French MPs and Senators reached an agreement on the final version of the country’s Climate and Resilience Bill, an emblematic text of the presidential term that aims to support the ecological transition by helping France reach its 40% emission reduction target by 2030. A final vote is expected this summer. EURACTIV France reports.
“The government’s red lines have not been crossed,” the ecological transition ministry said after it pointed to the “numerous setbacks” caused by the amendments made by Senators in June.
National Assembly MPs and Senators agreed on the final version of the Climate and Resilience Act Monday night (13 July) after several hours of debate during a joint parliamentary committee, which the ministry said was “probably one of the longest” in “the history of the Republic”.
The final version is also the result of 146 proposals made by the Citizen’s Climate Convention (CCC), 150 randomly picked members of the public.
Low emission zones (LEZs) and heat sinks
One of the main red lines concerned low emission zones (LEZ), a measure that was supposed to allow cities with more than 150,000 inhabitants to limit the most polluting vehicles circulating on their territory by 2025.
Senators initially wanted to postpone the measure by five years, but following lengthy negotiations, lawmakers decided to keep the 2025 deadline. To reinforce the measure, Senators and MPs decided to also ensure the most modest households can access an interest-free loan if they wish to buy a less polluting vehicle.
For the building sector, the ban on letting E-rated homes, also known as “thermal flats”, which account for 2.6 million homes in France, will take effect in 2034, as provided for in the initial text. Senators initially wanted to postpone the ban by six years, to 2040.
Wind and nuclear
A bone of contention for the government was the Senate’s amendment granting mayors the right to veto a wind turbine project to “promote the social acceptability of wind turbine projects.” Ecological Transition Minister Barbara Pompili strongly opposed the amendment, stating that it does “not encourage consultation and finding solutions together”.
The final version of the text now states that mayors will be consulted in order to “respect the concerns of the Senators”, but they will not have a right of veto.
As for the shutdown and closure of nuclear reactors and power stations, Senators initially wanted to make them conditional, but MPs took a firm stand. While it still features in the text, it is drafted in a “more operational” way.
“We cannot close nuclear reactors, because the security of electricity supply is not guaranteed”, the ecological ministry explained. “It is a long-term, well-thought-out and balanced strategy,” it added.

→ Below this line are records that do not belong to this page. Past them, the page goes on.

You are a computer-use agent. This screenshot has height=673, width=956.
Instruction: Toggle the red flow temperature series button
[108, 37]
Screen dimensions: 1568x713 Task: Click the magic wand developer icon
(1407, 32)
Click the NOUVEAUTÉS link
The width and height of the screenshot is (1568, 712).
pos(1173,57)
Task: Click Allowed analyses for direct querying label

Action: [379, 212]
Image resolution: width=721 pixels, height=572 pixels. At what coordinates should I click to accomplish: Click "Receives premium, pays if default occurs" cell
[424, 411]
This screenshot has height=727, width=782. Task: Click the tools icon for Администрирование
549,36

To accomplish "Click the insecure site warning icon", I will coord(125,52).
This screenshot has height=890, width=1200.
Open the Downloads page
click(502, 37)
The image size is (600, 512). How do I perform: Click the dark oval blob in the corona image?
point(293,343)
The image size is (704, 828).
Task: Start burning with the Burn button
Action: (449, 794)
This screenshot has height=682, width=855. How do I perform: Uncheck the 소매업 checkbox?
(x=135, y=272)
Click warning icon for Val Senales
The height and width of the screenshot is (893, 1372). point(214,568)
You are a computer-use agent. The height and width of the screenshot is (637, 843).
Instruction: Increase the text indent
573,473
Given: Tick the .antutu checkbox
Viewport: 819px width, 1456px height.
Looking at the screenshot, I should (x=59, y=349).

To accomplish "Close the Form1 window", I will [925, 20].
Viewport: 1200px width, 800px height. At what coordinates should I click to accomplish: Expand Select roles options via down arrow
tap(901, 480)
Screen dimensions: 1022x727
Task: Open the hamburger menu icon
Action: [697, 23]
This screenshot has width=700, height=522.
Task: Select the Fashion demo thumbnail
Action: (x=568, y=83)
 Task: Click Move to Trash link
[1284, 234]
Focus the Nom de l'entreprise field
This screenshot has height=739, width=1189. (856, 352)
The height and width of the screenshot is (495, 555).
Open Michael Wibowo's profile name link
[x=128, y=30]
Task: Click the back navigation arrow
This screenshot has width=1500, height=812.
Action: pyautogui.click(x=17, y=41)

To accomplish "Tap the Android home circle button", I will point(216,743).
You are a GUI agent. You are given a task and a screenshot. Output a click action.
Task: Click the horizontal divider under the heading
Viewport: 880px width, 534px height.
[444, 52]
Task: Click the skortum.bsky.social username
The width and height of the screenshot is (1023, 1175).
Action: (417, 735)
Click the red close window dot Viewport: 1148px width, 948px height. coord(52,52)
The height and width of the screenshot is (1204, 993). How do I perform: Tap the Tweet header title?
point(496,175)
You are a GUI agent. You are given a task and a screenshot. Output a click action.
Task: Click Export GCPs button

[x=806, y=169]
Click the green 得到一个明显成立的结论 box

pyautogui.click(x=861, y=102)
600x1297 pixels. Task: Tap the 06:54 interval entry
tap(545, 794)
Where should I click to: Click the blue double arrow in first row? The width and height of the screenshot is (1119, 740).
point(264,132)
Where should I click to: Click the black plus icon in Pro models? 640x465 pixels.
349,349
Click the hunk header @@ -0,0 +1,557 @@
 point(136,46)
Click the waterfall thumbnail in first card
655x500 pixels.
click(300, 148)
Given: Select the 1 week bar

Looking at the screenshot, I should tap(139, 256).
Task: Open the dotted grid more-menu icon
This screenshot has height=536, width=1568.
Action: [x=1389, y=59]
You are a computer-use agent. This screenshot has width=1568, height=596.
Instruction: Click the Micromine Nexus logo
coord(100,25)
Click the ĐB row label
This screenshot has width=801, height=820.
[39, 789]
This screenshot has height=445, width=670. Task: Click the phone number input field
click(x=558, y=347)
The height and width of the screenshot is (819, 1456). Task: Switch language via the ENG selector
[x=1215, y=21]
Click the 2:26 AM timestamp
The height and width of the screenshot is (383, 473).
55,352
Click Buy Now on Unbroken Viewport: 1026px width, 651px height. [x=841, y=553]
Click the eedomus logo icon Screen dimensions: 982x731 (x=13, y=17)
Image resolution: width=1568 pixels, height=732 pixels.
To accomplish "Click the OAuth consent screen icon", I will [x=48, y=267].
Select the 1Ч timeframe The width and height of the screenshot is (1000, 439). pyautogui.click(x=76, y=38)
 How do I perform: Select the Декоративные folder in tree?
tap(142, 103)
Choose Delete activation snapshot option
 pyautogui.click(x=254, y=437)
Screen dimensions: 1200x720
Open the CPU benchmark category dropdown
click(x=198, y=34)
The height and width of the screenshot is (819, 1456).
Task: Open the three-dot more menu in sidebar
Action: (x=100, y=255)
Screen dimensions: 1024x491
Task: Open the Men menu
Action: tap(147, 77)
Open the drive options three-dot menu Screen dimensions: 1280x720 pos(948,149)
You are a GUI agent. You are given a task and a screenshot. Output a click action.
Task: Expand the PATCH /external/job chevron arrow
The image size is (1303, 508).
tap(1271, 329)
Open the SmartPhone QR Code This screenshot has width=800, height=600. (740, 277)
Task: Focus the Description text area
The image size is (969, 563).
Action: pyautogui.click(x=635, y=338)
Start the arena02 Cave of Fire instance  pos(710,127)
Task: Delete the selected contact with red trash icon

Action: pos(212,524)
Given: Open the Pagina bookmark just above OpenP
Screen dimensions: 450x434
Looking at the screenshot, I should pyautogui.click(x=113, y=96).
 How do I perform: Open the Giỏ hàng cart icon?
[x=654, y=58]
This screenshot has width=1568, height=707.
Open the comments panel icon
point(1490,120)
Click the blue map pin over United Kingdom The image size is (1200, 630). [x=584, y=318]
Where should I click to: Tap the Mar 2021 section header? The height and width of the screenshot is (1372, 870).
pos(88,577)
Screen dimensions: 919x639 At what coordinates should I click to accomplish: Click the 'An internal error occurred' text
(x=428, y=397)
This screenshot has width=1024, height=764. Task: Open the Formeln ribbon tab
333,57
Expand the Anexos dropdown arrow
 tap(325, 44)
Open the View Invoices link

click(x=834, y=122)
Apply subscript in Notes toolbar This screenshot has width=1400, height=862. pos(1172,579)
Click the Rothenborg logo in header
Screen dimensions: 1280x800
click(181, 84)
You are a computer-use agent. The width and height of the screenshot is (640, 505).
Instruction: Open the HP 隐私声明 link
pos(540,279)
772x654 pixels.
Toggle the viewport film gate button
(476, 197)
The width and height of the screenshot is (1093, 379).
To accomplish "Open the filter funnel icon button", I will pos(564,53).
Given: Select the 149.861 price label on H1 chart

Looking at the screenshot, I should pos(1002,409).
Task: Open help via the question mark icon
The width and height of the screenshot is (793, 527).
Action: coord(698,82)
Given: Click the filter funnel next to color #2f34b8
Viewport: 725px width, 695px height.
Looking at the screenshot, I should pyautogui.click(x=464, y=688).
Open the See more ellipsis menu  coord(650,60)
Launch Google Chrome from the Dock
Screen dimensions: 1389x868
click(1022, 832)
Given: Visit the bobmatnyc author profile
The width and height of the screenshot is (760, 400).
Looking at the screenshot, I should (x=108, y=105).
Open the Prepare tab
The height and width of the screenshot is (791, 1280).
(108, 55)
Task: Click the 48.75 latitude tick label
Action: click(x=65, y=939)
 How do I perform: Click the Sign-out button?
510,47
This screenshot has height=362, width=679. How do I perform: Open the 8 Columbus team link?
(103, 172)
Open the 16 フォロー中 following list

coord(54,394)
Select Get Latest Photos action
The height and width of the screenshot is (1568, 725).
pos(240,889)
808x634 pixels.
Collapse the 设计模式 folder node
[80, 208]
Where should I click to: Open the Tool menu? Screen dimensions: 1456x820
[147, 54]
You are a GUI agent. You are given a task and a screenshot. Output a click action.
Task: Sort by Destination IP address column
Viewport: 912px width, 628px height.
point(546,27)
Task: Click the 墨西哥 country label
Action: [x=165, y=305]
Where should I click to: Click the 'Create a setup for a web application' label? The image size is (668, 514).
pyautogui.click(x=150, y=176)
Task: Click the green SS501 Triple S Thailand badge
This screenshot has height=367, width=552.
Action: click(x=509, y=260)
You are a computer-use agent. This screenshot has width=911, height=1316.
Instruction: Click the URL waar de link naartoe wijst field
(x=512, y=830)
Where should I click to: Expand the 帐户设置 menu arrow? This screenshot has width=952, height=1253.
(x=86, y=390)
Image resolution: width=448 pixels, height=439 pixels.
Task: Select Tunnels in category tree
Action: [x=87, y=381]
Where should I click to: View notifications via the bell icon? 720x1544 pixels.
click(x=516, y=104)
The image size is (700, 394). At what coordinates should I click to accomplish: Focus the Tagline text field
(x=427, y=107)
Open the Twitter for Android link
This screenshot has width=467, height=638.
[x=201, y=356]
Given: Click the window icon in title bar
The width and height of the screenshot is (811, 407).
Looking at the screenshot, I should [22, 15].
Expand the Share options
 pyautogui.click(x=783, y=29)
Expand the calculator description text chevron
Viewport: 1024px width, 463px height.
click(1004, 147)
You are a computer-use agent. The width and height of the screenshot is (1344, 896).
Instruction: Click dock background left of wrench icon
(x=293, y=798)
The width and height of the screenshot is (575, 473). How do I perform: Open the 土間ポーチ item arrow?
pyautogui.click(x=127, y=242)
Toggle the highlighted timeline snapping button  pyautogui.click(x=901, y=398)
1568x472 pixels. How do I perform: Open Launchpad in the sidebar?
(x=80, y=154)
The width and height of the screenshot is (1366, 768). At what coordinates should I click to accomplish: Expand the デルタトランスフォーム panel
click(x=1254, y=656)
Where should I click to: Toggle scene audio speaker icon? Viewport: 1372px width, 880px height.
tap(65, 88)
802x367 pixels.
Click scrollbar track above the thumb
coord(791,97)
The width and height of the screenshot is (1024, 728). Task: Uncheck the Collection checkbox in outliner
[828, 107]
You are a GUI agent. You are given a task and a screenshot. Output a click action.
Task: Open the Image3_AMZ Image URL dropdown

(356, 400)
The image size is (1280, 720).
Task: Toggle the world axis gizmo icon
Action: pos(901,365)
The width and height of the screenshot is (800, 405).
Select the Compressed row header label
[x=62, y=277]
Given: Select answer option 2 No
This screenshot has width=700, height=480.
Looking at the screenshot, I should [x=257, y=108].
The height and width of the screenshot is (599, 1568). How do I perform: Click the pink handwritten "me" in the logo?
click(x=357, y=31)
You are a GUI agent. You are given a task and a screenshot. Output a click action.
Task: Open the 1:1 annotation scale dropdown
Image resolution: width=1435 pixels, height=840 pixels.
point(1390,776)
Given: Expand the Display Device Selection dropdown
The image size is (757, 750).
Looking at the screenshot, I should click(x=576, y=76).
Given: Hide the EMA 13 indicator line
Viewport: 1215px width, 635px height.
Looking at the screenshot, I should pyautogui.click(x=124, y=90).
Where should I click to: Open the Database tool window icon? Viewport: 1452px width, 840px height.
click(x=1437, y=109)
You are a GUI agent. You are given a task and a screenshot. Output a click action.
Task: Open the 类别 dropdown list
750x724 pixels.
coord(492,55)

Regarding the proposal to introduce a vegetarian menu once a week in school canteens, an experiment already started in 2019 as part of the 2018 Egalim law, Senators would have preferred to continue with the experimentation. The Egalim law came into force in 2018 to balance trade relations in the agricultural and food sector and healthy, sustainable and accessible food for all.
Not ‘fit for 55’
But as the European Commission unveils new legislation to reduce the EU’s carbon emissions by 55% by 2030, France’s ecological transition ministry made no secret that “the law was designed for the -40% objective”.
“France will participate in the European effort. This is already a huge step forward for our climate policy in recent years,” the ministry said, however.
But according to NGOs, there is no reason to rejoice too quickly.
“Nothing that has been voted in the text is up to par with the initial proposals of the Citizens’ Climate Convention,” the Climate Action Network wrote on Twitter. “Some progress, but so far from the mark! Everything remains to be done,” added France Nature Environment, a pressure group.
The bill, which is made up of about 300 provisions, will be voted on by the National Assembly on 20 July before heading to the Senate for a final vote.